→ **Exercise details**
Search the records for the string "give", then copy each line where it appears.

→ **Data**
================

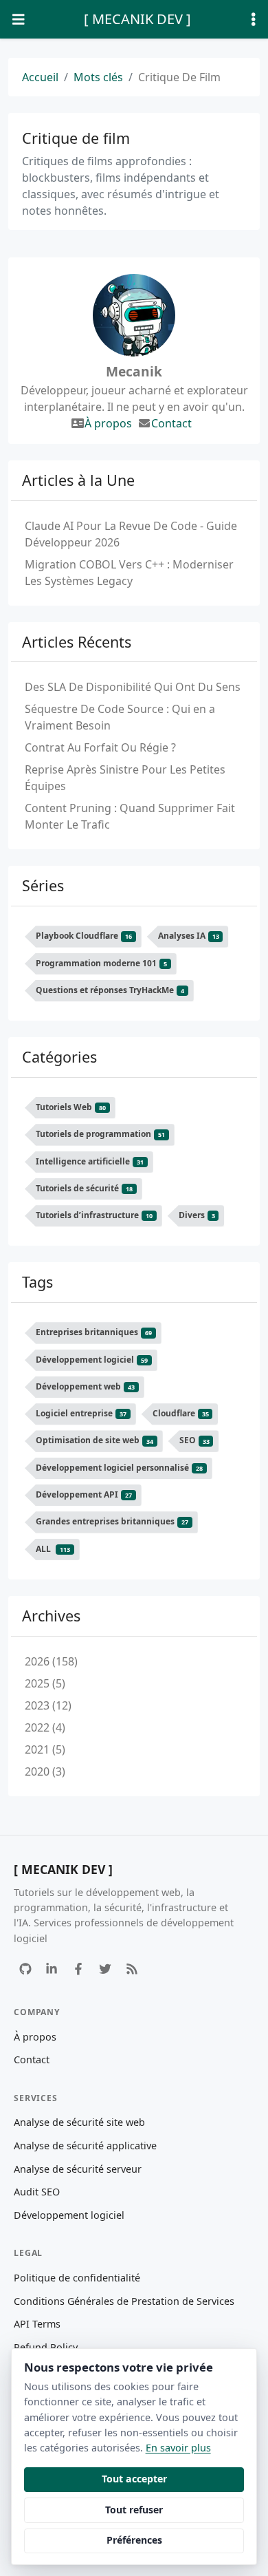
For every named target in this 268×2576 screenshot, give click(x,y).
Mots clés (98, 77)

================

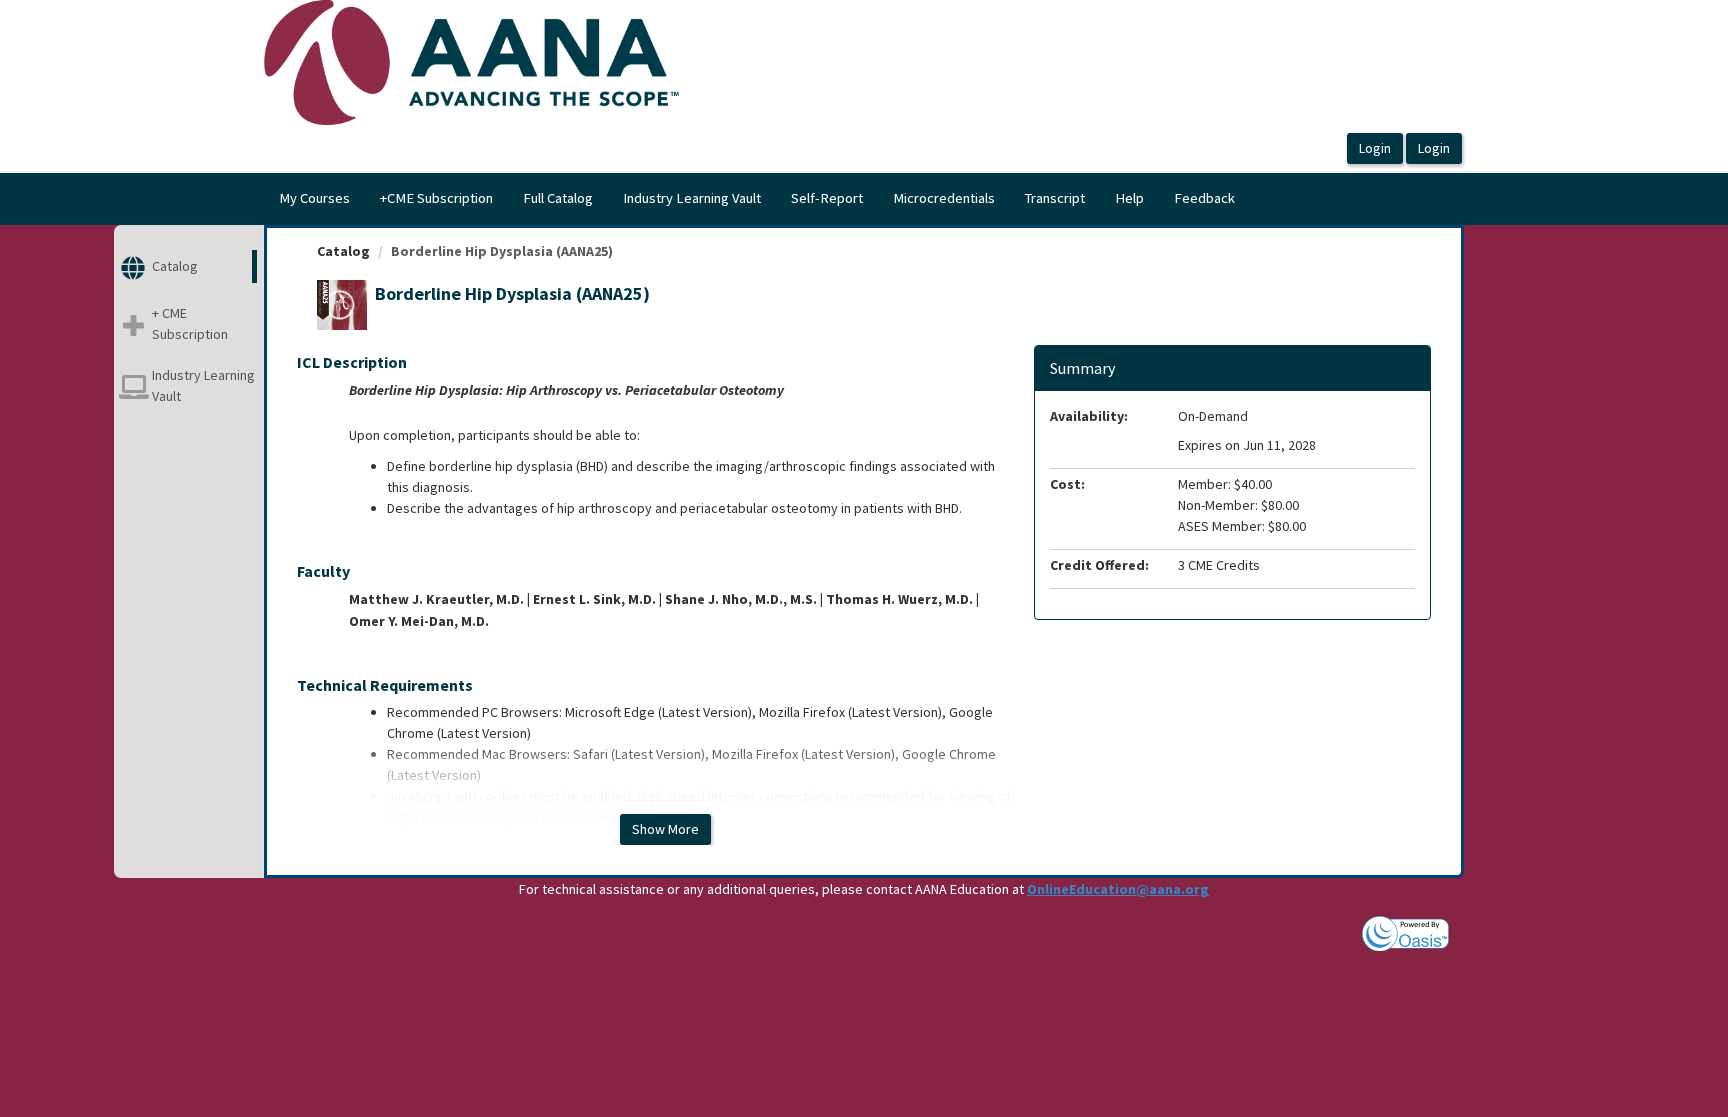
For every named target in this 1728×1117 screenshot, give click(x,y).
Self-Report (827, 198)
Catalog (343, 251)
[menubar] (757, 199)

================

→ **Result below**
For every named target in this 268×2576 screenshot, give click(x,y).
For every named target in this 1728×1117 screenshot, give click(x,y).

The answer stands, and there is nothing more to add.